La formulation a également été mise à jour afin d’éliminer les termes mal adaptés, tels que contrôle de la maladie.

L’équipe a mis à jour l’outil d’aide à prise de la décision pour favoriser une approche holistique qui intègre la santé mentale et la santé émotionnelle, les cérémonies, les liens culturels et linguistiques, et les thérapies autochtones traditionnelles.

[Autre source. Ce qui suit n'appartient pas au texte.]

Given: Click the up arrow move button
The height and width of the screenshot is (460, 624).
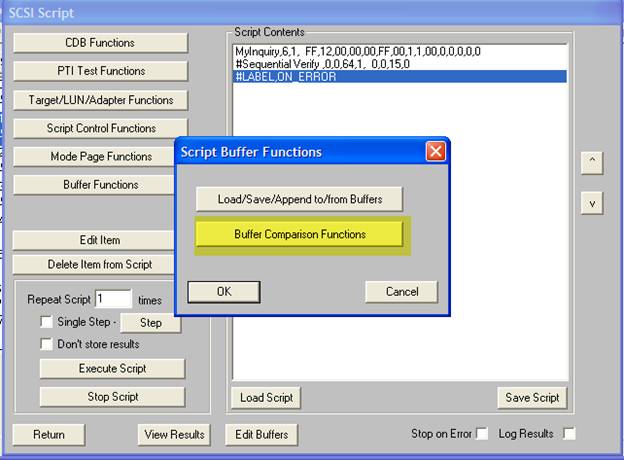Looking at the screenshot, I should click(x=591, y=162).
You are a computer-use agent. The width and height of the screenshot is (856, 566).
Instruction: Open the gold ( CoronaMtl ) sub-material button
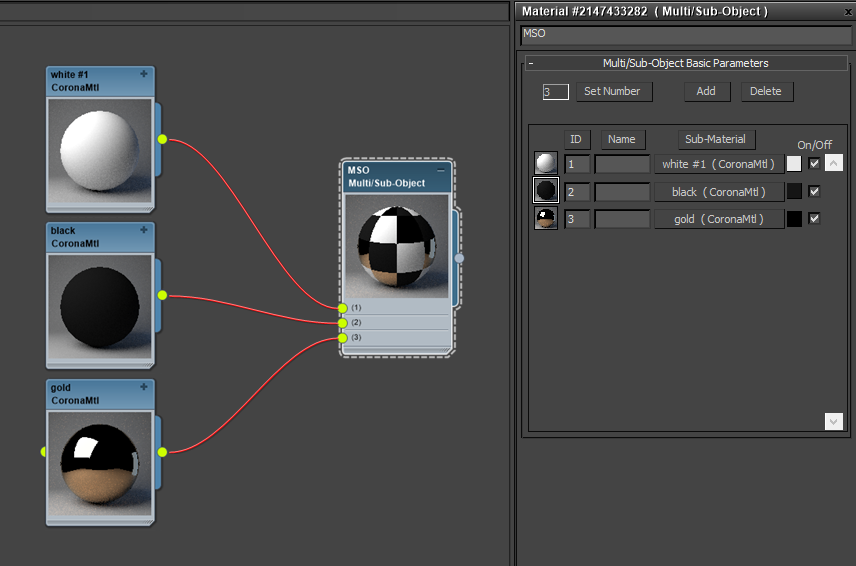click(x=719, y=219)
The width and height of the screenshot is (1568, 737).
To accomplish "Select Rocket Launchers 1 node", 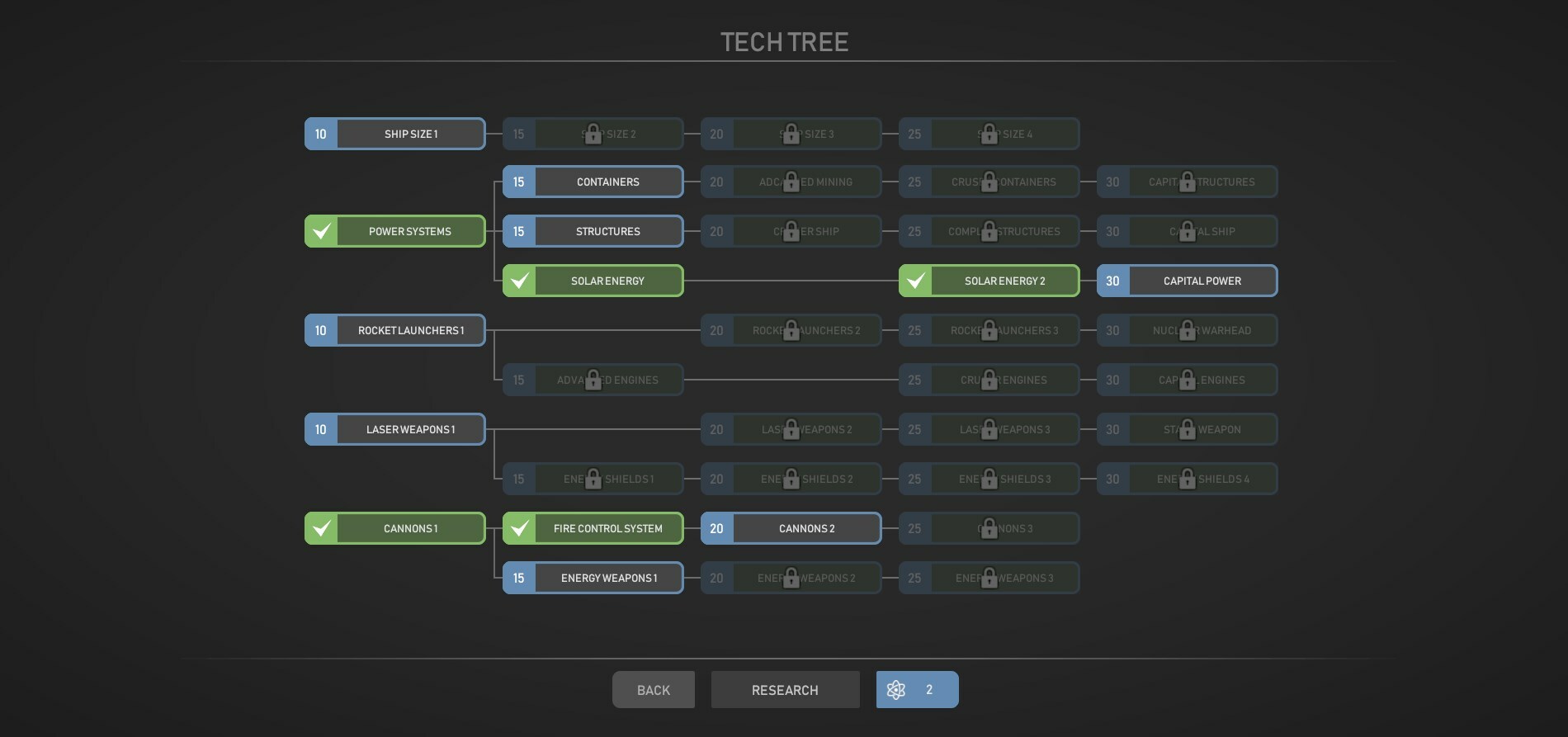I will click(x=411, y=330).
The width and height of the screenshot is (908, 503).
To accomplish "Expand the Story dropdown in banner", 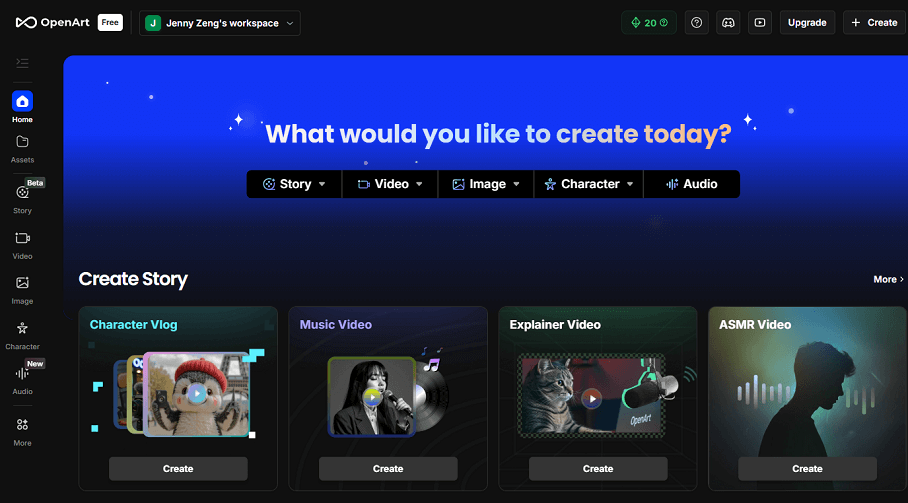I will [x=294, y=184].
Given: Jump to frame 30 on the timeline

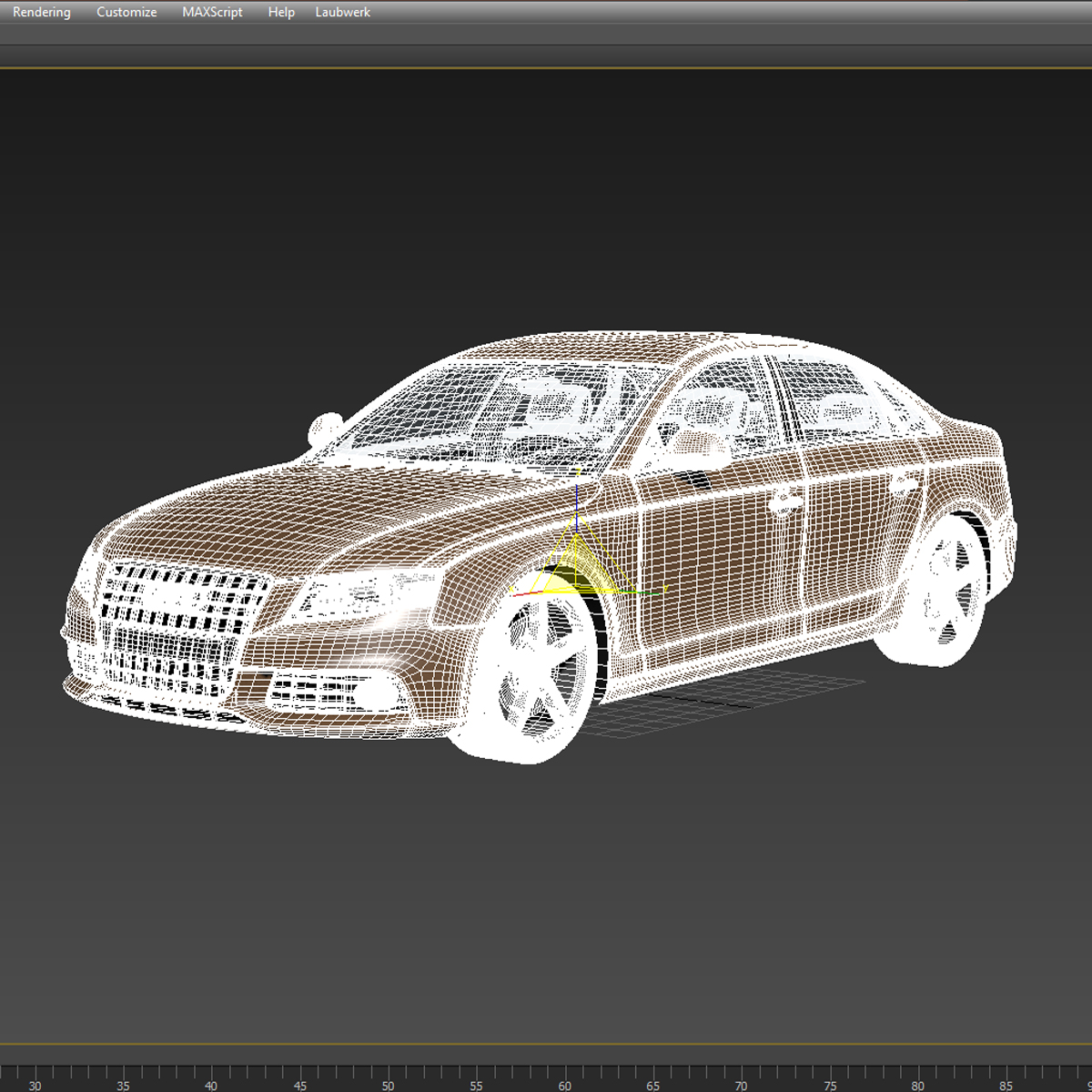Looking at the screenshot, I should 35,1083.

« Nous voulons que les patients autochtones sachent qu’ils n’ont pas à choisir la médecine conventionnelle au détriment de la médecine traditionnelle », explique la Dre Barnabe. « Nous voulons aussi qu’ils sachent que s’ils reçoivent les conseils d’un guérisseur, leur rhumatologue ne leur dira pas : « Non, vous ne pouvez suivre que mon traitement. » Nous voulons que les gens aient accès aux traitements qui sont efficaces pour eux. » 

Le nouvel outil d’aide à la prise de décision inclut également davantage de renseignements sur la couverture des coûts des médicaments proposés en fonction des régimes d’assurance, car cela est étroitement lié à l’identité de chaque communauté. Tout le monde ne dispose pas d’une assurance privée et la couverture peut varier d’une communauté autochtone à l’autre.

Orienter la conversation

Selon la Dre Barnabe, il faut faire plus que simplement remettre un outil d’aide à la prise de décision écrit à un patient autochtone. 

« Les gens souhaitent que quelqu’un les accompagne et prenne le temps de les guider à travers les différentes options de traitement en utilisant l’outil d’aide à la prise de décision », souligne-t-elle. Bien que le rôle d’accompagnateur en matière de prise de décision n’existe pas encore dans le système de santé, la Dre Barnabe précise qu’il peut s’agir d’une infirmière, d’un pharmacien, d’une physiothérapeute, d’un psychologue ou d’un membre de la communauté, pour autant que cette personne soit formée pour présenter et expliquer les options de traitement et d’autres informations.

« Il n’est pas nécessaire qu’il s’agisse d’un professionnel de la santé », précise la Dre Barnabe. « Cette personne peut être une représentante en santé communautaire ou un membre de la collectivité atteint de polyarthrite rhumatoïde, qui a été formé pour guider les patients à travers les différentes options de traitement en utilisant l’outil d’aide à la prise de décision. » 

En fonction des résultats de l’étude, la prochaine étape consistera à élaborer un plan pour intégrer ce rôle d’accompagnateur en matière de prise de décision dans le système de santé.

« Nous savons que la prise de décision partagée est un mécanisme qui fonctionne. Cette recherche porte sur la manière de la mettre en pratique. »

L’importance du choix

Il existe de nombreuses options thérapeutiques pour les personnes atteintes de polyarthrite rhumatoïde. Puisque les médecins ne disposent pas de biomarqueurs leur permettant de savoir quelle combinaison de médicaments sera la plus efficace pour chaque individu, ils se retrouvent avec un grand nombre d’options thérapeutiques. « Le choix est complexe », indique la Dre Barnabe.

Lorsque les patients se voient proposer des options et qu’ils peuvent choisir ce qui leur convient le mieux, ils sont plus enclins à commencer une thérapie et à la continuer.

« Je peux recommander aux gens de suivre une trithérapie, mais s’ils ne sont pas à l’aise avec cette option, ils ne suivront pas le traitement. L’approche doit donc être modifiée car il est dangereux de ne pas traiter la polyarthrite rhumatoïde », explique la Dre Barnabe.

Une inflammation non contrôlée peut entraîner des complications graves, telles qu’une crise cardiaque, un accident vasculaire cérébral ou la formation de caillots sanguins.

« La prise de décision partagée signifie que les patients peuvent préférer une option que nous, en tant que médecins, ne choisirions pas, mais s’ils choisissent ce qui leur convient, il y a de meilleures chances qu’ils continuent le traitement », souligne la Dre Barnabe.

Pour la Dre Barnabe, l’objectif ultime de cette recherche est d’améliorer les résultats thérapeutiques pour les patients autochtones. 

« Cette recherche nous permet d’aborder la conversation médicale et la prise de décision d’un point de vue différent et à un rythme différent », explique la Dre Barnabe.

Les chercheurs recrutent des participants au Elbow River Healing Lodge de Calgary et ils espèrent établir des partenariats avec d’autres communautés autochtones du sud de l’Alberta.